Editorial: When leaders panic
It’s not an impressive sight. Senior executives of leading financial firms have been castigating the media and investors for over-reacting to the US sub-prime mortgage crisis, insisting that their own firms remain sound and yet simultaneously pleading with the central banks to come and bail them out. It’s either a crisis or it’s not, guys. So which way do you want it?
The unfortunate truth is that the loudest wails of panic have been those emanating from within the executive suites themselves – that is, from those who should know most about what’s going on inside the new financial order.

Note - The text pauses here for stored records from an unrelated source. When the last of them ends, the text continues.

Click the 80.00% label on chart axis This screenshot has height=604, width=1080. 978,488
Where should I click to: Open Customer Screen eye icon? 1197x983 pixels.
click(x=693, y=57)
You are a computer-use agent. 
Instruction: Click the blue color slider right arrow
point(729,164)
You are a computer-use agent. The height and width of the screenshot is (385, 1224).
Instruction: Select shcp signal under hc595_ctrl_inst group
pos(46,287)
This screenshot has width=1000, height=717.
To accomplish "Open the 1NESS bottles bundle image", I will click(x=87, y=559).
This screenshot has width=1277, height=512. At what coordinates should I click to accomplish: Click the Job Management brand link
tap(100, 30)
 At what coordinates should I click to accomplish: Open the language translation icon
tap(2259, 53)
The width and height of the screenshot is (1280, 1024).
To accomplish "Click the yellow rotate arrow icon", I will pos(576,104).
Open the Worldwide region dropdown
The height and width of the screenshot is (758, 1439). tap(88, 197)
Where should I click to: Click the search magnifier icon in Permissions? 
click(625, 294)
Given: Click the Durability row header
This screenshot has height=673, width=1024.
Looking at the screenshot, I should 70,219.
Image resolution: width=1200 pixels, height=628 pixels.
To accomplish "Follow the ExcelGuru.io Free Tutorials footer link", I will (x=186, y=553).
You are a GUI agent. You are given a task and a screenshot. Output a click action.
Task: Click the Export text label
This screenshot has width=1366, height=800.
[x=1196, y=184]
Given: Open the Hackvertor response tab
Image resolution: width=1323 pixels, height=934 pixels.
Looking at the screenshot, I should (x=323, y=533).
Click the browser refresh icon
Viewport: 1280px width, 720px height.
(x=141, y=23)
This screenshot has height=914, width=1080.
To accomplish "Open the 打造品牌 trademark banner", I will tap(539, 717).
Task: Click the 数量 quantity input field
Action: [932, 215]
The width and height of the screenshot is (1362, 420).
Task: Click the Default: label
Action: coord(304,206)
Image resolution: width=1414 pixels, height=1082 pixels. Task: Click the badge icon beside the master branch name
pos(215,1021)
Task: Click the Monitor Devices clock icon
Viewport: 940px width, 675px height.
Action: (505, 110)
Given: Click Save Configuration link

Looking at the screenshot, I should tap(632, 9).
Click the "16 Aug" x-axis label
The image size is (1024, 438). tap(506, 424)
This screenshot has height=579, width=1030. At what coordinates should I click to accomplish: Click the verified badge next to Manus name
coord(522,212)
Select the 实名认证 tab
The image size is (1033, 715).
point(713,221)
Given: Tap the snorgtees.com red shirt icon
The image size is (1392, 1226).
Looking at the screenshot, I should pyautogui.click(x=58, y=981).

The short-term money markets and overnight interbank funding nearly seized up in August because these same top executives had clearly lost faith in the highly complex financial system that they and their firms have helped to create and have profited hugely from.
When repo desks shut their doors to whole classes of collateral and groups of counterparties over the summer, it was because senior managers had told them to. When liquid banks became reluctant to lend out overnight funds for fear that even large counterparties might go bust at any moment, surely this was the panic-ridden over-reaction.
It showed how fearful senior managers of financial firms were of the sheer scale of risks and potential losses hidden from view and also how completely they had lost the capacity to monitor these.
Which counterparties were most in danger via what exposures to which underlying credit, market and liquidity risks? These senior people seemed to have little precise idea and, unfortunately, it’s a reasonable bet that they couldn’t even answer those questions about their own firms’ exposures.